IDENTITY CRISIS by Ben Elton (Bantam £20, 384 pp)

DCI Matlock wants to relocate — back to the 20th century, when life was so much simpler. Alas, DCI Matlock is trapped in the present, ‘out of his depth in an age of outrage’, with a knack for causing offence rather than catching offenders.

And now he has been given two awfully tricky cases — the murder of a non-binary person and a cold case involving a celebrity’s past sex crimes. The latest celeb to be accused? Er, Samuel Pepys.

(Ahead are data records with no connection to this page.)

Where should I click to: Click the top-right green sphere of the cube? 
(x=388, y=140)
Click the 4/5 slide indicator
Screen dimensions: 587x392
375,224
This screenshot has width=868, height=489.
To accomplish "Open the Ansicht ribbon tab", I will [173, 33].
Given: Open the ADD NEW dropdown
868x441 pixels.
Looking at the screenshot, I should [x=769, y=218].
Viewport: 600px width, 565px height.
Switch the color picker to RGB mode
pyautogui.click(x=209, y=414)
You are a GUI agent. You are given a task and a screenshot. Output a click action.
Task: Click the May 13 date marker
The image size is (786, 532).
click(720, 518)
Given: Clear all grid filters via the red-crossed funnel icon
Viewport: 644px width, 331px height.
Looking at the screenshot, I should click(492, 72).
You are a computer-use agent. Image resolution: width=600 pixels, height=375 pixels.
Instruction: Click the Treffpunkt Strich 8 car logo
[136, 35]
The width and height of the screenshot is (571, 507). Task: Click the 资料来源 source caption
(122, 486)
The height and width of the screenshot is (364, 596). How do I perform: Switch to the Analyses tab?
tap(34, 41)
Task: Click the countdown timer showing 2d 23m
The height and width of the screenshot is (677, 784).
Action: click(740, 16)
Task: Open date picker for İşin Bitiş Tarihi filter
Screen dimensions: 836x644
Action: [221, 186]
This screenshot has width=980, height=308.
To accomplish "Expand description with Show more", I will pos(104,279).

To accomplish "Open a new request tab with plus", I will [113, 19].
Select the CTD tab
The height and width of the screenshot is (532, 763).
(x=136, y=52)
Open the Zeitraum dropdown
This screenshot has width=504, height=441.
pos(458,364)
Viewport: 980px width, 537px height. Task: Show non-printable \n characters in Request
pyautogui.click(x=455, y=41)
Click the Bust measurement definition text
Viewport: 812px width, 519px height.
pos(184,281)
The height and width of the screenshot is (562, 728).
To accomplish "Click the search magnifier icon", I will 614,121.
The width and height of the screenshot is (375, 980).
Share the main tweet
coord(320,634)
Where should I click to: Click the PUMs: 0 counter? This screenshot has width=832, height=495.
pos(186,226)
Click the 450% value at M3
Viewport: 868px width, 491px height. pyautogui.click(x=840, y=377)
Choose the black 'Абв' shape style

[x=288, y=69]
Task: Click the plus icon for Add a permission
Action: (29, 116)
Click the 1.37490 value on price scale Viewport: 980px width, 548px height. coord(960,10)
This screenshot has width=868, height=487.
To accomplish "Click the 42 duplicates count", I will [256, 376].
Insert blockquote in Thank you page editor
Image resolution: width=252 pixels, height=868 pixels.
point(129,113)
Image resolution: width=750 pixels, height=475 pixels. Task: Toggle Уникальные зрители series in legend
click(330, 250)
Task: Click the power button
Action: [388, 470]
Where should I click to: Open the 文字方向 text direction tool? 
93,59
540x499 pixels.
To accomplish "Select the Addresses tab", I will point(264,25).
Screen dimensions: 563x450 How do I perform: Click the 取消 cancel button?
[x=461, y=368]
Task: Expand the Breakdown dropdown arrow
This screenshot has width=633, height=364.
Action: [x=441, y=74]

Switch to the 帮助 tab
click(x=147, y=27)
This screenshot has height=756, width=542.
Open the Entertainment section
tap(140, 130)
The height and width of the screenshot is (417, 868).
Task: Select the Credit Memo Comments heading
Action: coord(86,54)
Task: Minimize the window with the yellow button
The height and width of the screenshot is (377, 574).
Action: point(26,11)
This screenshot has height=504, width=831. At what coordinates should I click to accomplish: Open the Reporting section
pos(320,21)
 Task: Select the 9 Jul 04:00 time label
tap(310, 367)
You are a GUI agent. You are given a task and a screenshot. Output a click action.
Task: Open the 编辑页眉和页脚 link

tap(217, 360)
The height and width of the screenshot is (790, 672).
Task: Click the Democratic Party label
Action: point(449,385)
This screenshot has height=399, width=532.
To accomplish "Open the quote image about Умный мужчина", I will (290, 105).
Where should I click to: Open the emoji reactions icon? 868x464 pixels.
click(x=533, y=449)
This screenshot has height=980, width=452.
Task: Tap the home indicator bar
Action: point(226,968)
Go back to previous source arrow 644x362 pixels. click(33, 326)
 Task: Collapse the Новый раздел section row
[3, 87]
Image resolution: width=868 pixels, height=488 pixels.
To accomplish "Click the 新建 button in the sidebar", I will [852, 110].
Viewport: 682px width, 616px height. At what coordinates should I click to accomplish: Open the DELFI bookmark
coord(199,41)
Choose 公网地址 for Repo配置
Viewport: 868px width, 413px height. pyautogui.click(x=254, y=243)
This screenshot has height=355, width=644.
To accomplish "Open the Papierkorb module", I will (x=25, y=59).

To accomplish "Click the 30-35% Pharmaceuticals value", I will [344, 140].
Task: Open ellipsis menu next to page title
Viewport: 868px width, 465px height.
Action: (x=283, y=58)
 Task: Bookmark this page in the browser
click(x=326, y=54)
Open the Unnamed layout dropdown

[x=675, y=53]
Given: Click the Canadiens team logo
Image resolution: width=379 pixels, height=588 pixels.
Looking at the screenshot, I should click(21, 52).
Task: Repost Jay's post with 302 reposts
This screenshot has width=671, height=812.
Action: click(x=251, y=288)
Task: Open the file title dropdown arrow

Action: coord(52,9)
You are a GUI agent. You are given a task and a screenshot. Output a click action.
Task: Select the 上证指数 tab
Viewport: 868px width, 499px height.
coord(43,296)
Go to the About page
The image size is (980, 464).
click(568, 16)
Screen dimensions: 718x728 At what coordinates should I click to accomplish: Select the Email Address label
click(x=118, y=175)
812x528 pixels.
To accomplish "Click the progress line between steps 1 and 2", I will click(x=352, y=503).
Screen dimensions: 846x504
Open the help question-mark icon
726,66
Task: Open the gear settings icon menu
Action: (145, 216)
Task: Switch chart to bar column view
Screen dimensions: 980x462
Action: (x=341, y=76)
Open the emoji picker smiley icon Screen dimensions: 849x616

Meanwhile, there could be a serial killer on the loose, Love Island has gone toxic and there’s an upcoming English referendum, with the threat of the interestin­gly initialled Bunter Jolly becoming PM.

Ben Elton’s 16th novel proves yet again what a genuinely talented comic novelist he is — it’s expertly crafted, very clever and really funny.

ONLY AMERICANS BURN IN HELL by Jarett Kobek (Serpent’s Tail £12.99, 304 pp)

THERE is a bit of storytelli­ng in this novel — one deliberate­ly silly plot about the Fairy Queen and her companion, a supernatur­al assassin called Rose Byrne; another set in New York, where a Saudi prince is on an expensive quest for degradatio­n.

But the main business of this novel is the authorial narrator taking the chance to tell us some home truths about, for example, the U.S. military-industrial complex and the global elite.

he also spills details about the Nazi links of his previous publishers, and about this book itself, with its shameless thefts from Kurt Vonnegut. And, lastly, he is honest about us the readers, the schmucks who are reading this ‘turgid work’.

Fair enough, it is turgid at times, but, thanks to the (yes, Vonnegut-influenced) style, this feat of relentless hypercynic­ism is also a real tour de force.

#ZERO by Neil McCormick (Unbound £8.99, 432 pp)

YOU’D have thought Zero would have little to complain about — he’s young, beautiful, talented and a sudden global superstar, dubbed ‘the Irish Elvis’. But Zero’s a cokedup mess.

Still stricken by the death of his mother, and with a relationsh­ip on the rocks, Zero cracks. he runs out of an awards show in New York, finds himself in Times Square beneath a billboard of himself, orders his driver to hand over the car keys and zooms off.

But it’s not so easy to go on the run when half the country is looking for you and yours is the most recognisab­le face in the world.

A lively satire of today’s music industry from a rock critic with an insider’s knowledge of its daftest excesses.